L358: Why use the a priori estimate and not the fitted albedo?
P21, second paragraph: Likely, this paragraph makes much more sense once the optimal estimator and regularization are named. However, as of now, it is a bit confusing, as it is not fully clear what the goal of the paragraph is.
Heading to 6.1: In this paragraph, additionally, IME is partly introduced, which should somehow be either reflected in the heading or, preferably, the introduction to IME is moved to a separate subsection.
L400: It sounds like the filter was already implemented by Frankenberg et al., 2016 and Varon et al., 2018, which, to my knowledge, is not the case. Is there a source where the advantages of this filter to IME are studied? If not, please provide some context for why it is advantageous here.
L406: Ueff is, to my knowledge, determined from the u10 10-meter wind from models. This is done via LES, but not for each target scene, at least in the papers you cited. Also, the MethaneAIR inversion paper (Chulakadabba et al., 2023, disc) states that ueff is a function of log(U10) + 0.6. Please also cite Chulakadabba at the first mention of the IME approach applied here.
L411f: What is the “3-sigma iteratively clipped mean”?
P23 last line: Please include the curves for the native resolution, maybe in the supplement.
L435-439: While this is a real consideration, the longer plume detection raises additionally the question of how to treat plumes cut off by the swath edge in the IME approach like the plumes in Fig. 19. This gets additionally important for highly variable plumes or puff releases.
L458: This is a very strong statement, especially as no MethaneSAT data yet exists. I suggest rephrasing that such detached plumes should be detectable by MethaneSAT.
After Line 460, I suggest the beginning of a separate subsection, as this is a significant point of the paper.
Figure 17: Please enlarge the red cross, and maybe color it differently (possibly black), as it is hardly visible and due to the blue in the figure also slightly hurting the eyes. Similarly, the red triangles in the Google Earth overlay are hardly visible. Maybe mark the whole region of compressors with a box?
L464: You state that the lower resolution of the simulation will lead to an overly pessimistic estimate of the detection limit. What is the reason for that?
L466: Why do you assume such a low wind speed? The detection limit is linked to wind speed, too, and wind speeds of ~ 5 m/s and higher are not unusual, especially in cloud-free conditions over sand or shrubland, not uncommon for O & G production sites.
L467: How exactly do you scale the plume sample? Do you multiply the base emission and all XCH4 values by the same constant? Is this realistic?

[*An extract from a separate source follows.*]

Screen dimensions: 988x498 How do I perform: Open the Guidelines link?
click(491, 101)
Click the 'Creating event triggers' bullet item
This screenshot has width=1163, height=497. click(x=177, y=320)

L483: What is the uncertainty range on the 75% number of detectable sources? As this is quite a high number, and the wind speed uncertainty alone accounts for 15-50%, plus 70 kg h-1 emission uncertainty, which for sources near the detection limit is also nearing 50%, I assume this number should have quite a substantial uncertainty.
L500: Is there a reason why Frankenberg et al 2016 is not on the list, as you cited it already in other places?

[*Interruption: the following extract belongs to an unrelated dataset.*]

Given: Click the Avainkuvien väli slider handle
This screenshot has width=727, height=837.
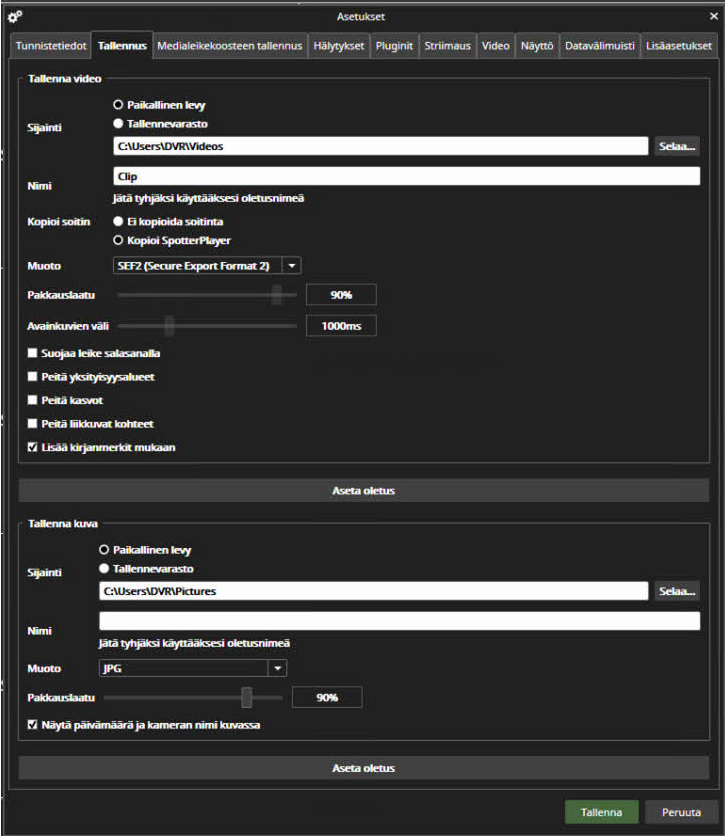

L503f: This is a very interesting thought. How many overpasses would you think it needs to assess that the emissions are stable enough to reduce revisiting times?

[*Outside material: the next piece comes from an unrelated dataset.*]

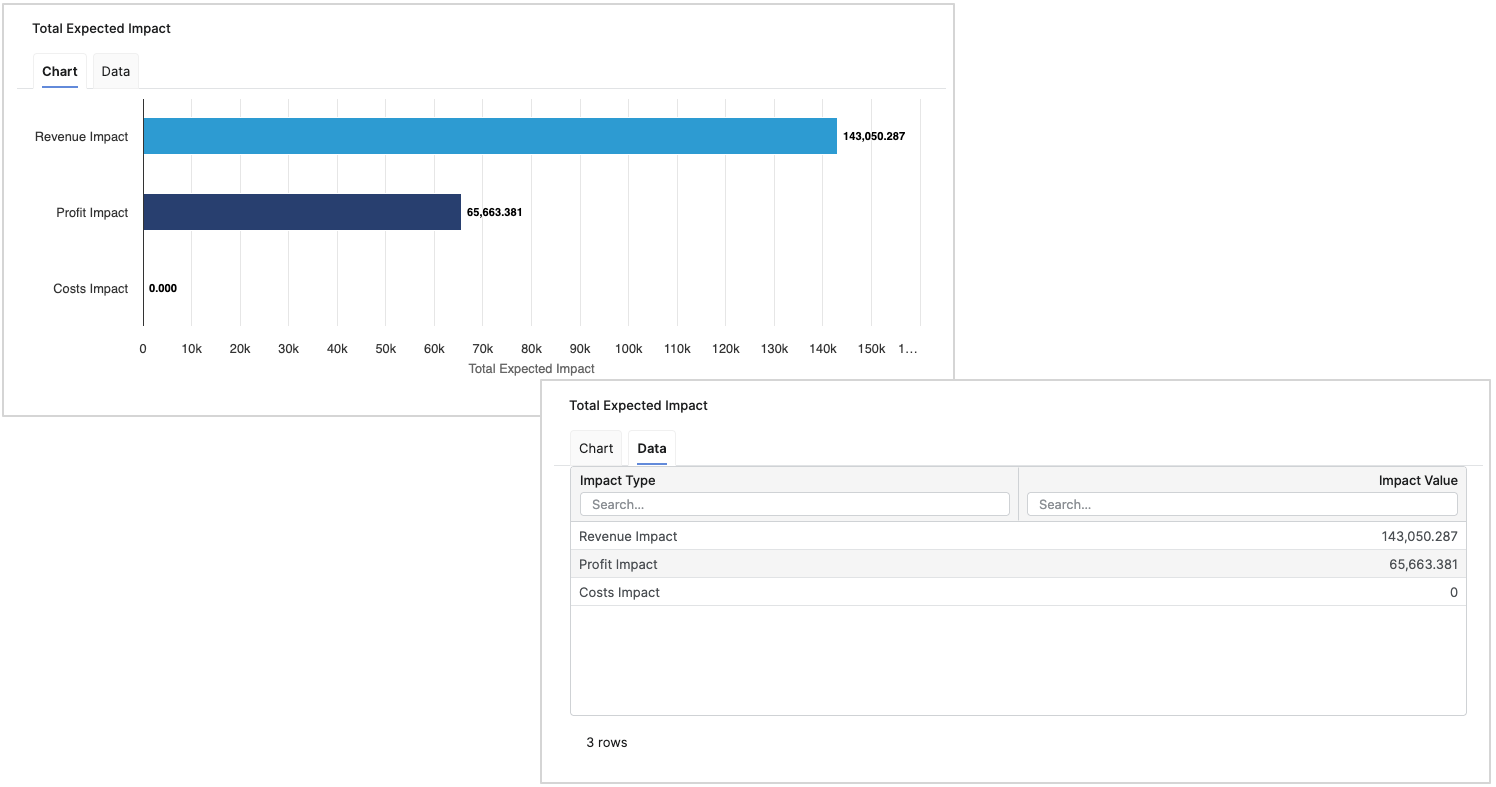Sort by the Impact Type column header
Viewport: 1496px width, 787px height.
[618, 481]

L509: Which of the nine overpasses do you consider covering the plume fully? In Fig. 19, I see six plumes I would consider “cut off” and only three plumes fully sampled.
L530: While true, such large persistent leaks have also been detected by TROPOMI, GHGSat, and EMIT, e.g., in Turkmenistan. Therefore, it enhances the capabilities to inform operators but is not the only instrument for that, which is implied by the statement.
Figure 20: Was this plume recorded in one go, or has it been sampled over multiple tracks? If the latter is the case, over which time frame was the plume recorded, and how do you treat the wind in this case for the emission estimate?
L533: “the operational MethaneSAT” – please add “designated” as MethaneSAT is not flying yet.
L545f: Does this assume purely random noise? What about systematic effects that cannot be reduced by averaging?
Technical corrections/Typos:
L220: “clouds with high-optical”: here a word seems to be missing
L237: “… is the mean …”: “The” missing
L264: mechanistically sounds strange here – do you mean “directly”?
L267: please replace “(top right”) with the according subfigure number
L299: “2-3 hours of MethaneAIR observations” – please add at which altitude, as this determines the swath width.
Figure 12: Typo in the caption: “wiht” -> with
Figure 14: Label and ticks of the y-axis on the right plot are covered
L511: There is no reference in the bibliography for the US EPA GHG reporting program, or it is not listed under this name.
L512: The study's measurements were taken ten years ago, and the paper was published eight years ago, so please remove the “recent”.
L525: Please give the 2.7 Tg a-1 also in kg h-1 for better comparison with the other values in the paragraph.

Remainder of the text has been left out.